Assignment –
Reproduce, word for word, the section of the column on Russia's energy economy starting at "As in Saudi" and ending at "and Indian companies.".

Supplied passage –
The Russian economy is like a horse and cart planned to be converted to a car, argues the liberal analyst Kirill Rogov in the Moscow Times.
By adding mirrors, rear wheels, metallic paint and air-conditioning, the reformer can quickly claim to have achieved 35 per cent of the plan. At a time of low oil and gas prices, the programme for the St Petersburg Economic Forum laid out a vision of such remodelling.
The forum’s programme betrayed Russia’s preoccupations, reminiscent of similar proclamations in the Arabian Gulf. Panels praised innovation, human capital, entrepreneurship and the next industrial revolution. Russia reached out to Europe, talked of a “100-year partnership” with the United Kingdom and tried to build ties with areas as diverse as Latin America, Japan and Bangladesh.
Russia is by far the world’s biggest exporter of gas, the second-largest exporter of oil and the third-largest exporter of coal, along with uranium, diamonds, metals and timber.
The economic liberal Alexei Kudrin, recently brought back by president Vladimir Putin to draft a new economic strategy, has for a second time the job of remodelling the horse and cart.
The political system and economy are built on distributing resource revenue, but the Kremlin can no longer rely on them for growth.
Oil prices have rebounded this year but remain relatively low. The next generation of more difficult fields, the offshore Arctic and shale resources in West Siberia, is rendered harder by western sanctions on technology.
Gas consumption in Europe, still Russia’s key market, is down almost 20 per cent since 2010. The liquefied natural gas plant on the windswept Yamal Peninsula is expected to start up next year, but enters a glutted market. Tensions with Turkey have undermined plans for a new gas route into south-east Europe.
Russia has begun reorienting energy exports east. But its deal to send gas to China, announced with fanfare in May 2014, is at best only half as lucrative as European exports, and has made little apparent headway.
The seriousness of these problems should not detract from the great strengths of the Russian energy industry.
Its huge fossil fuel resources are, if not as cheap as Middle Eastern oil and gas to extract, still low-cost on the global scale. Existing oilfields are increasingly mature, but Russian companies have done well to keep nudging up output.
Devaluation of the rouble has kept production costs down, while the tax system casts most of the pain of low prices on the state budget – though the finance ministry has cast its beady eye on oil companies’ profit.
The country retains enviable skills in science and engineering, its oil services firms able to fill in some of the gaps created by sanctions, as well as generating valuable exports.
Despite continuing political confrontations, western and Middle Eastern businesses remain enticed by Russia’s obvious potential, with Russian attempts to woo Italy to undermine European sanctions.
In 2008, Bob Dudley, running BP’s Russian subsidiary, was forced out of the country, a move he blamed on Igor Sechin, the boss of the state oil behemoth Rosneft. Now BP’s chief, Mr Dudley was back at this summit to team up with Rosneft to explore the virgin lands of East Siberia.
As in Saudi Arabia, privatisation is in the air. Having seized the mid-size oil company Bashneft in 2014 and added TNK, the inheritor of BP’s joint venture, to Rosneft, the government is now planning to sell stakes in both, perhaps to Italian as well as Chinese and Indian companies.
Yet corruption and the state’s over-heavy hand remain a dead weight on sustainable economic growth. At the forum, Mr Kudrin said, “The entire world has turned into a lab to generate innovations”. If his reforms are to be more than a paint job, innovation has eventually to transform the Kremlin’s political machine.
Robin Mills is the chief executive of Qamar Energy and the author of The Myth of the Oil Crisis.

Stored items –
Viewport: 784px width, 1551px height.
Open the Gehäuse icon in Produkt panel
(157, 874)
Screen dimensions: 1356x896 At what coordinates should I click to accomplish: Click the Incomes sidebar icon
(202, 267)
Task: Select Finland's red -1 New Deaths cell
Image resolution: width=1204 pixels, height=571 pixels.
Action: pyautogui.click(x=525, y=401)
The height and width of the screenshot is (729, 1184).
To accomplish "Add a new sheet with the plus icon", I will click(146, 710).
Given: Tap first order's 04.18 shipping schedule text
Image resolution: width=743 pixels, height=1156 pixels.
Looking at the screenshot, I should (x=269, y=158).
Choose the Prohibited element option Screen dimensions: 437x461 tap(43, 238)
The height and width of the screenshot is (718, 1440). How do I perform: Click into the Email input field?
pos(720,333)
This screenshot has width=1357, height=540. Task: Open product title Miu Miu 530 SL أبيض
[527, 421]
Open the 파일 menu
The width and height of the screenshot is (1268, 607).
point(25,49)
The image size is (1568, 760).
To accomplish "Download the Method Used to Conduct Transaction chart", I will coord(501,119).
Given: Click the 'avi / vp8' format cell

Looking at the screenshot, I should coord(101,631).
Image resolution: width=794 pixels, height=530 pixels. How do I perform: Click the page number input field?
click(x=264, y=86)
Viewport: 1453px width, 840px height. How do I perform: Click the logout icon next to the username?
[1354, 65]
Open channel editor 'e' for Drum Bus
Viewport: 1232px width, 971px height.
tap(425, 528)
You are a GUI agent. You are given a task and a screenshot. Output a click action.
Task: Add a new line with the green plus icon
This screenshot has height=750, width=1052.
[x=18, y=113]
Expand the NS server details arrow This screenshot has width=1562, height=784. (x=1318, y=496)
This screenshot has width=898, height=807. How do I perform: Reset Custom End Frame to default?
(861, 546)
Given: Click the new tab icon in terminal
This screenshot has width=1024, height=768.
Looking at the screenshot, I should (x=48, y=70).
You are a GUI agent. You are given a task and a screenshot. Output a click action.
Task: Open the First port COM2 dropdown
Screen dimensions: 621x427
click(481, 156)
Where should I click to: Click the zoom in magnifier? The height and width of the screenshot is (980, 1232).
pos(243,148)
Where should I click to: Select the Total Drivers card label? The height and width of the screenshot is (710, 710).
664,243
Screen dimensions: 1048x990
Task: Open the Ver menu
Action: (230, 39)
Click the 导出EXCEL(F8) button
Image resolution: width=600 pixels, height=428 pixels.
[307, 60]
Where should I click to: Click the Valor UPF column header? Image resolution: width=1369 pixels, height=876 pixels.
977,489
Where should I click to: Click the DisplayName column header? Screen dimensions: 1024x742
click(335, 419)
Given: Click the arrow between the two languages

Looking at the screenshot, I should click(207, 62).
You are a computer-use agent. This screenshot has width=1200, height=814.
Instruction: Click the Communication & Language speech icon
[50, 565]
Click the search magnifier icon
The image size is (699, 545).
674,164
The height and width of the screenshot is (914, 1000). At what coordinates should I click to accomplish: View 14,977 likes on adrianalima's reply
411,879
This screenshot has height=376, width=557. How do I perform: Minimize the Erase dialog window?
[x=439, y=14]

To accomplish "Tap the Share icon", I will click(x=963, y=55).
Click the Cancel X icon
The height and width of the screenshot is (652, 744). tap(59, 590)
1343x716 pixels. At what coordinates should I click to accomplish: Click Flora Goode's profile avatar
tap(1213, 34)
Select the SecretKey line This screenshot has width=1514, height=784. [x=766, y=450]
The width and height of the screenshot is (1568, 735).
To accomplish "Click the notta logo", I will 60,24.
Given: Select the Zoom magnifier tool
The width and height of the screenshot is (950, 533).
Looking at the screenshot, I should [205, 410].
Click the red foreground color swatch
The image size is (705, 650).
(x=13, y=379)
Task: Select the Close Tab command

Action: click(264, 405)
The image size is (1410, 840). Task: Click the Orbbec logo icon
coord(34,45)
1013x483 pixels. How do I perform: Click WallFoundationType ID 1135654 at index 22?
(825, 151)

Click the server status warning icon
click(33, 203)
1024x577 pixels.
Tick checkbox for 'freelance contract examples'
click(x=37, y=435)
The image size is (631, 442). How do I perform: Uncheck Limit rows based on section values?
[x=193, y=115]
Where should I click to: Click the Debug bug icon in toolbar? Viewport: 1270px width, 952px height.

Result for this task –
As in Saudi Arabia, privatisation is in the air. Having seized the mid-size oil company Bashneft in 2014 and added TNK, the inheritor of BP’s joint venture, to Rosneft, the government is now planning to sell stakes in both, perhaps to Italian as well as Chinese and Indian companies.